Taillepied[1] raconte le fait suivant: «Environ l'an 1559, un gentilhomme d'un village près de Meulan sur Seine, seigneur de Flins, avoit ordonné par testament qu'on ensevelist son corps avec ses ancetres en la ville de Paris. Quand il fut trespassé, son fils héritier ne s'en souciant beaucoup d'exécuter la volonté de son père le fit inhumer dans l'église dudit village. Mais advint que l'esprit du père fit tant grand bruit et tourmente dans la chambre du fils qui couchoit en son lict à Paris que le fils fut contrainct d'envoyer des saquemans (pillards, voleurs) qu'il loua à prix d'argent, pour aller deterrer le corps dudit trespassé, et le faire apporter au lieu où il avait esleu sa sépulture. Le lendemain matin je fus à ce village, en un jour de dimanche, où l'histoire me fut récitée tout au long, et y avoit dans l'église une si grande puanteur de ce corps qui avoit esté levé le jour précédent, qu'on n'y pouvoit aucunement durer pour l'infection.»
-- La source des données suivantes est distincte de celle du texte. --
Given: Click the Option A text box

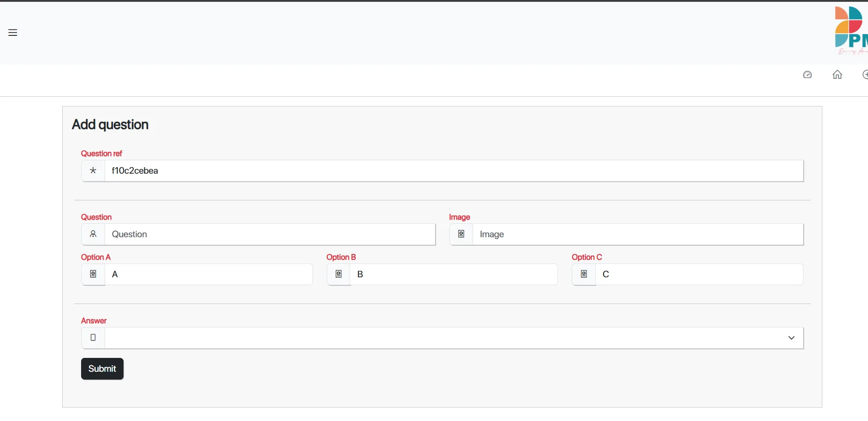Looking at the screenshot, I should tap(208, 275).

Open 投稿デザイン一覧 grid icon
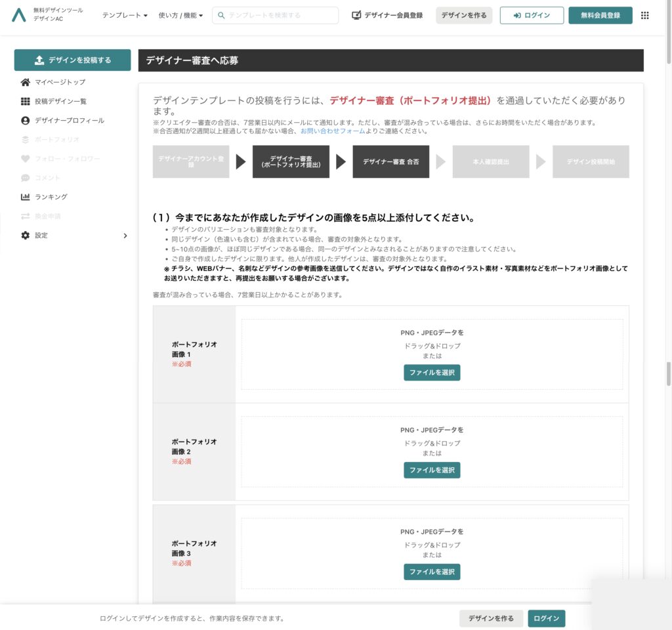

[Note 1: _Traité de l'apparition des esprits_, p. 123.]

«En Islande, dit Jean des Caurres[1], qui est une isle vers Aquilon des dernières en laquelle, au solstice de l'esté, n'y a nulle nuit, et à celuy de l'hyver n'y a nul jour, il y a une montagne nommée Hecla, qui est bruslante comme Ethna, et là bien souvent les morts se monstrent aux gens qui les ont cogneus, comme s'ils estaient vifs: en sorte que ceux qui n'ont sceu leur mort, les estiment vivans. Et revelent beaucoup de nouvelles de loin pays. Et quand on les invite de venir en leurs maisons, ils respondent avec grands gemissemens qu'ils ne peuvent, mais faut qu'ils s'en aillent à la montaigne de Hecla, et soudain disparaissent, et ne les voit-on point. Et communément apparoissent ceux qui ont esté submergez en la mer, ou qui sont morts de quelque mort violente.»
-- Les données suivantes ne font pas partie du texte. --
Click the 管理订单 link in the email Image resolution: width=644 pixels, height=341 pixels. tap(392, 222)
[Note 1: _Oeuvres morales et diversifiées_, p. 378.]

Adrien de Montalembert[1] raconte cette histoire d'Antoinette, jeune religieuse de l'abbaye de Saint-Pierre à Lyon et d'une grande piété, qui parlait souvent de l'abbesse du monastère, morte dans le repentir après une vie déréglée et se recommandait à elle:

[Note 1: _La merveilleuse histoire de l'esprit qui depuis naguères est apparu au monastère des religieuses de Saint-Pierre de Lyon, laquelle est plaine de grant admiration, comme l'on pourra voir à la lecture de ce présent livre_, par Adrien de Montalembert Paris, 1528, in-12.]

«Or advint une nuit que la dicte Antoinette, jeune religieuse, estoit toute seule en sa chambre, en son lict couchée et dormoit non point trop durement si luy fut advis que quelque chose luy levoit son queuvrechef tout bellement et luy fesoit au front le signe de la croix puis doulcement et souef en la bouche le baisoit. Incontinent la pucelle se réveille non point grandement effrayée ains tant seulement esbahye, pensant a par soy que ce pourroit estre qui l'auroit baisée et de la croix signée, entour d'elle rien n'apperçoit... pour cette fois la pucelle ne y prinst pas grand advis cuydant qu'elle eust ainsi songé et n'en parla a personne.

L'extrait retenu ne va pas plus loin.